DETAILED DESCRIPTION OF THE INVENTION

[0001]

BACKGROUND OF THE INVENTION 1. Field of the Invention The present invention relates to a condensing laser device for condensing a semiconductor laser beam at a high density and applying it to laser processing or the like.

[0002]

2. Description of the Related Art Semiconductor lasers are characterized by high efficiency of converting electric energy into light energy and small size, but each semiconductor laser has a small output and uses an array semiconductor laser comprising a plurality of active layer stripes. To increase the output. For example, there is an array semiconductor laser in which several tens of active layer stripes are arrayed to obtain an output of about several tens of watts. Furthermore, a unit that has a high output of several hundred watts as a semiconductor laser unit by stacking array semiconductor lasers in several or more stages has been put to practical use.

It is important for an array semiconductor laser to focus a large number of laser beams from an active layer stripe on a minute spot. This is to obtain a high energy density at the processing point in the processing application, and it is necessary to focus on a minute spot to excite a solid-state laser such as YAG at the end face. In order to focus the array semiconductor laser, a collimating optical system for collimating the laser light from each active layer stripe into a group of parallel light beams is required. The collimating optical system is disclosed in, for example, JP-A-7-43643. The collimated parallel light beam is condensed by a condensing optical system such as a condensing lens.
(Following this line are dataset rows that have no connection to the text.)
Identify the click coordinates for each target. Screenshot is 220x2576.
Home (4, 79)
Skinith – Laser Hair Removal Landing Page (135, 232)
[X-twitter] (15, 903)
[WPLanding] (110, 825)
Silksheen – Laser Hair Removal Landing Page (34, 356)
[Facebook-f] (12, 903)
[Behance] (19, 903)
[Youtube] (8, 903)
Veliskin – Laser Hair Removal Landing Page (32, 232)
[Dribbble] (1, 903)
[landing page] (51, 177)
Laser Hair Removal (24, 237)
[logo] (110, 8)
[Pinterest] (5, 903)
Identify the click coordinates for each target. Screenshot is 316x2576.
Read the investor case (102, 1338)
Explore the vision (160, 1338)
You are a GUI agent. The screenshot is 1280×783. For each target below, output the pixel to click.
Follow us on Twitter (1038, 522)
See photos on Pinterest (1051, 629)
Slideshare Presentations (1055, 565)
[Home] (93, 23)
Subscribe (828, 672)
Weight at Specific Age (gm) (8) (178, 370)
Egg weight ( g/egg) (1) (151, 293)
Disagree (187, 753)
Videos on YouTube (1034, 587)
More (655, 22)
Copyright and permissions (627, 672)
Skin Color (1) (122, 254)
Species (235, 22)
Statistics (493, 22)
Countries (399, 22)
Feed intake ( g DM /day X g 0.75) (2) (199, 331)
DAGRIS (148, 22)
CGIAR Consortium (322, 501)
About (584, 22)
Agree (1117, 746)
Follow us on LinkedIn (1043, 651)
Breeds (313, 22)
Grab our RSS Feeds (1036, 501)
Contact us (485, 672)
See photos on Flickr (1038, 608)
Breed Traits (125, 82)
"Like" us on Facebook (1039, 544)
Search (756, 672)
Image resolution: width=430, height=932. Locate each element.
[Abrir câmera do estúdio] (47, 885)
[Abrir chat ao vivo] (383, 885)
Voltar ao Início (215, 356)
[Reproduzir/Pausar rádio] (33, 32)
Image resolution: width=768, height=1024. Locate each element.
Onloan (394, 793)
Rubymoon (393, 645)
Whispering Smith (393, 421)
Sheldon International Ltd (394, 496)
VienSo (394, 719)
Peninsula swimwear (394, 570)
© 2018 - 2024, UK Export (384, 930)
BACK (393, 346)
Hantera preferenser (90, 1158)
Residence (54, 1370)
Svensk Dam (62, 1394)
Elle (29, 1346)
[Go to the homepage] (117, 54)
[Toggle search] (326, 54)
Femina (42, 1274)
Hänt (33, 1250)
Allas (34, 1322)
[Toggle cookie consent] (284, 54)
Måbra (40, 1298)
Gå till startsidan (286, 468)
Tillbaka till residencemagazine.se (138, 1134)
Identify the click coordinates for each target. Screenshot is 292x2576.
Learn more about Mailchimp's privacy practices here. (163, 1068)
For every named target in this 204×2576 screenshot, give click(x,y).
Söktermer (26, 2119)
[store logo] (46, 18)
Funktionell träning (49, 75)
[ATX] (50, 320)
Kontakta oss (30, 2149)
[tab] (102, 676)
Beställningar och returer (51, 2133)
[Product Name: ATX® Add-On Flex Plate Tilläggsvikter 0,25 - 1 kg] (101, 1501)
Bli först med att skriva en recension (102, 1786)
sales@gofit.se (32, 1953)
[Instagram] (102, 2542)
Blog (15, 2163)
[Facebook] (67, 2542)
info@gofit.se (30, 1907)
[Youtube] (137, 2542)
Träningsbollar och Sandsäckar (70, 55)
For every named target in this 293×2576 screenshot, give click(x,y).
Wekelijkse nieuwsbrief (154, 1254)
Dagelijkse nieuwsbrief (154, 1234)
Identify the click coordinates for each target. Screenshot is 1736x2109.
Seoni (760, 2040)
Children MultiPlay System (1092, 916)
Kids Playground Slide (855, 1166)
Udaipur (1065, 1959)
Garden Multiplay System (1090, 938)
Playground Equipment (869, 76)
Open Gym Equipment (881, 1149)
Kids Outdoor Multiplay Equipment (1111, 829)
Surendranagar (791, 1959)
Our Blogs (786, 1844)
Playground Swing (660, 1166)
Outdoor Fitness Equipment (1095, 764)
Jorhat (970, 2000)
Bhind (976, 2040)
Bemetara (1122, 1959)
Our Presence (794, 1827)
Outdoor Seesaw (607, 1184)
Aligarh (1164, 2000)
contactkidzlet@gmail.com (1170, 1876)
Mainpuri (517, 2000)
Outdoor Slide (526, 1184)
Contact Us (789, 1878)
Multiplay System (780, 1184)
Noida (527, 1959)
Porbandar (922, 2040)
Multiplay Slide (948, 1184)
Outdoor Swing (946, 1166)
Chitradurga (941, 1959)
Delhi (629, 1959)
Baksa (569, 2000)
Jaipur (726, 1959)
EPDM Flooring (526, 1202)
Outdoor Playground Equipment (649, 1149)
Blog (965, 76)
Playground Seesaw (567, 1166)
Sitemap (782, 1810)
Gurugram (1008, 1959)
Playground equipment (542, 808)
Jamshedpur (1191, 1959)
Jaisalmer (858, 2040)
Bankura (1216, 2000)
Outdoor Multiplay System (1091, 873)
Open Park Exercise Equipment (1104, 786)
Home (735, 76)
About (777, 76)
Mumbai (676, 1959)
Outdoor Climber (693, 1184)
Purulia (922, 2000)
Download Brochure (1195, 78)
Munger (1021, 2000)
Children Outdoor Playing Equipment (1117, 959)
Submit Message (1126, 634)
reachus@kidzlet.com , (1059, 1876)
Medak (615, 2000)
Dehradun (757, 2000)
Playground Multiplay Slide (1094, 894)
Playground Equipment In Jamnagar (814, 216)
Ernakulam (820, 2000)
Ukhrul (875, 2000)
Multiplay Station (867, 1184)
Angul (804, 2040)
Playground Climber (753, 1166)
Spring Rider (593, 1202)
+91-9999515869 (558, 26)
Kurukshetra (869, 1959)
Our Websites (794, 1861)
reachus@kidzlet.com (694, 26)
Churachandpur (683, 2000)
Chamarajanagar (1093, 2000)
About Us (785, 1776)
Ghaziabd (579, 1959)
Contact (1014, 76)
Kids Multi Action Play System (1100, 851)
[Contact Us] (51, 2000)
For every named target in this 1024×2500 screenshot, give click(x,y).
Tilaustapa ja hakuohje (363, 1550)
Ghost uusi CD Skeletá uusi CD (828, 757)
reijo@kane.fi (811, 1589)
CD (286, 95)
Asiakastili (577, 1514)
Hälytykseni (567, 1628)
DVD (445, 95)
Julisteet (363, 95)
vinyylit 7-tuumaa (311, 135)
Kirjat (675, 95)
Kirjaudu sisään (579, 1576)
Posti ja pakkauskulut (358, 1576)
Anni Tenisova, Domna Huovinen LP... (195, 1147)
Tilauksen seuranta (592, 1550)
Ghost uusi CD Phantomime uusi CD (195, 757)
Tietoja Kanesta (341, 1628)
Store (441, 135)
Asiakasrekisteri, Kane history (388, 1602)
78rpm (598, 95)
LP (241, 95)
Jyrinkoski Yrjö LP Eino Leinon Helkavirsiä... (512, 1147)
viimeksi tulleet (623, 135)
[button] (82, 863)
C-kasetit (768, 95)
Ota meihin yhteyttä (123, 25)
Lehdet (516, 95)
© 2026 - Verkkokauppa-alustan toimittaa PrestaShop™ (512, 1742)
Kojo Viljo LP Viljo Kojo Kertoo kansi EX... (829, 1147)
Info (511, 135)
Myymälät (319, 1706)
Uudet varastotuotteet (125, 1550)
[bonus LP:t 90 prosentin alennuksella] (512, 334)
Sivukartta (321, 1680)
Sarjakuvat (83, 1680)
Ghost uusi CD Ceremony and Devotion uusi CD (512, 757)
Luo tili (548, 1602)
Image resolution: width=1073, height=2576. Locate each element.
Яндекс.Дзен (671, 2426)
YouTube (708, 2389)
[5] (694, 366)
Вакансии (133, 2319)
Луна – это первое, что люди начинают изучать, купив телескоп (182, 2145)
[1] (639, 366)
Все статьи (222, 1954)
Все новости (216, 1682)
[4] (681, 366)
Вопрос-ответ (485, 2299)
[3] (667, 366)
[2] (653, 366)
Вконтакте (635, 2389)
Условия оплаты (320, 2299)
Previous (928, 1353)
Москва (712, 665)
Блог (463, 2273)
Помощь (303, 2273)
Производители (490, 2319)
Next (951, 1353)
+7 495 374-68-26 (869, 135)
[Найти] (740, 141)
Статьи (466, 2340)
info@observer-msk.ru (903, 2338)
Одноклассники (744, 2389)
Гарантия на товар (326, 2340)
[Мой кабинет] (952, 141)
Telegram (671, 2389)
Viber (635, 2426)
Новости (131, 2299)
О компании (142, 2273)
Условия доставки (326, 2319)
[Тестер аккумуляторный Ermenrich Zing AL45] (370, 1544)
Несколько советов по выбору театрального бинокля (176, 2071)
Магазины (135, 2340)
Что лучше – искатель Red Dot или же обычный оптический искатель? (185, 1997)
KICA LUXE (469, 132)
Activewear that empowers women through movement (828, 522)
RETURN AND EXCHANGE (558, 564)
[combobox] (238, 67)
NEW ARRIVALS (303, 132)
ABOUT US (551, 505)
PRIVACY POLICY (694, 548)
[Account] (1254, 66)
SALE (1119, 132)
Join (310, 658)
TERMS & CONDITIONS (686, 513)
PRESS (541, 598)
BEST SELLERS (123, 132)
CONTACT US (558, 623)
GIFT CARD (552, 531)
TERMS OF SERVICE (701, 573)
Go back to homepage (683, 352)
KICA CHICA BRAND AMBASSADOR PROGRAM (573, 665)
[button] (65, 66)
In order to focus a semiconductor laser unit in which arrayed semiconductor lasers are stacked in multiple stages, laser light from each active layer stripe is collimated into a group of parallel light beams and focused by a focusing optical system. However, the shape of one active layer stripe is linear, for example, 100 μm in width and 1 μm in thickness.
m, and 40 active layer stripes form an array at 250 μm intervals in the active layer stripe direction, and the entire width is 10 mm.

Therefore, the light source is large in the width direction which is the direction of the active layer stripe. The thickness of the active layer stripe is 1 μm
The light source is small compared to the width direction even if it is stacked in multiple stages. For this reason, the condensed light spot which is collimated and condensed also becomes ten times or more larger in the width direction than in the thickness direction. For example, a unit with 10 layers of arrays is NA 0.2
When the light is condensed by the condensing optical system described above, the converged spot shape has a width of about 2 mm and a thickness of about 100 μm.

[0006] As described above, the poor ratio of the width to the thickness of the condensed spot, which is 10 times or more, deteriorates the processing quality in the processing application, and makes it difficult to perform uniform excitation in the end face excitation of a solid-state laser. .

[0007]

As described above, when a semiconductor laser unit in which arrayed semiconductor lasers are stacked in multiple stages is collimated and condensed by a condensing optical system, the light condensed in the width direction is compared with the thickness direction. Poor performance, for example, the ratio of the width to the thickness of the condensed spot is 10 times or more, and poor condensing property is an obstacle in many applications such as laser processing and excitation of a solid-state laser.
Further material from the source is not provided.